31 mars 2021 – La crise du coronavirus a sollicité et stimulé l’animation socioculturelle enfance et jeunesse. Elle l’a sollicitée, en l’obligeant à adapter ses offres, par exemple les services rendus par les enfants et les jeunes aux personnes à risque. Elle l’a stimulée puisqu’elle suscite désormais davantage d’attention de la part du public. L’animation socioculturelle enfance et jeunesse souhaite mettre à profit l’attention portée à ce domaine particulier du travail social, afin de renforcer son ancrage au sein des villes et des communes.

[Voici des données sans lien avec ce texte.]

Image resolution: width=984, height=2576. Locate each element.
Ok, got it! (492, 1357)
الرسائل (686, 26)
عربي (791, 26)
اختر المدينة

de Marcus Casutt, directeur de l’Association faîtière suisse pour l’animation enfance et jeunesse en milieu ouvert (AFAJ)

 

La pandémie de coronavirus a considérablement altéré le quotidien de nombreux enfants, adolescent-e-s et jeunes adultes. Les offres de loisirs judicieuses et stimulantes n’ont soit plus lieu du tout, soit uniquement de manière très limitée, tandis que les parents ont à supporter les charges supplémentaires du télétravail et des angoisses existentielles. Le besoin fondamental des adolescents et des jeunes adultes de se retrouver avec des personnes de leur âge, y compris notamment dans l’espace public, est fortement limité. L’accroissement du stress, la souffrance psychique, voire la violence domestique en sont les conséquences.

 

L’association faîtière pour l’animation enfance et jeunesse en milieu ouvert (AFAJ) œuvre depuis le début de la pandémie pour le maintien des offres d’animation socioculturelle enfance et jeunesse. Ceci est l’objectif principal, puisque les enfants et les jeunes souffrent profondément des mesures et que les offres et les espaces libres dans les contextes extra-scolaire et extra-familial sont pour certaines jeunes personnes les seuls endroits où ils et elles rencontrent des personnes de confiance neutres et trouvent un refuge et un lieu de repos. Hormis pendant la période de confinement du printemps 2020, les offres sont restées accessibles dans la plupart des villes et des régions.

 

Une réaction souple et créative face aux changements

Les mesures du printemps 2020 ont eu pour conséquence de donner du jour au lendemain une grande importance d’une part aux activités numériques et d’autre part au travail hors murs dans l’animation socioculturelle enfance et jeunesse. Une enquête réalisée auprès des membres de l’AFAJ a montré que dans ces deux domaines, de nombreuses institutions ont réagi rapidement, avec flexibilité et beaucoup de courage et de créativité. Toutefois, les experts soulignent aussi que les échanges numériques avec les enfants et les adolescent-e-s ne peuvent en aucun cas remplacer les échanges en personne et qu’une relation préexistante est nécessaire.

 

«Le changement le plus significatif a certainement été la poussée de la numérisation, tant dans le travail avec les jeunes qu’à l’échelon organisationnel. Il y a eu beaucoup d’expérimentation à cet égard, notamment pendant la période de confinement, où bon nombre de formats intéressants ont vu le jour. Nous sommes néanmoins convaincus que les jeunes souhaitent avant tout se retrouver dans nos locaux. Aucune rencontre en ligne ne remplace les rencontres réelles et en personne.» Albrecht Schönbucher, directeur de «Jugendarbeit Basel».

 

La facilité d’accès favorise l’égalité des chances

En réduisant la taille des groupes et en instaurant des limites d’âge, les mesures de protection ont fortement modifié les offres d’animation socioculturelle enfance et jeunesse. Leur accès facile et bas seuil, qui constitue un principe de base de ce travail professionnel, ne peut pas être garanti. Les conséquences en sont l’exclusion de jeunes, par exemple en raison de la restriction de la taille des groupes et des limites d’âge et de la création d’obstacles, insurmontables pour certains, tels que l’obligation de donner ses coordonnées personnelles pour le traçage des contacts. Cela accroît l’inégalité des chances en cette période de pandémie, par exemple lorsque des jeunes, accablés par des situations de stress chez eux ou à l’école, ne parviennent pas à gérer l’inscription et les restrictions d’accès. Pour la «normalité» à venir, il est important que tous les enfants et les jeunes puissent à nouveau facilement accéder à ces offres et que les obstacles soient éliminés, dans la mesure où la situation générale le permet.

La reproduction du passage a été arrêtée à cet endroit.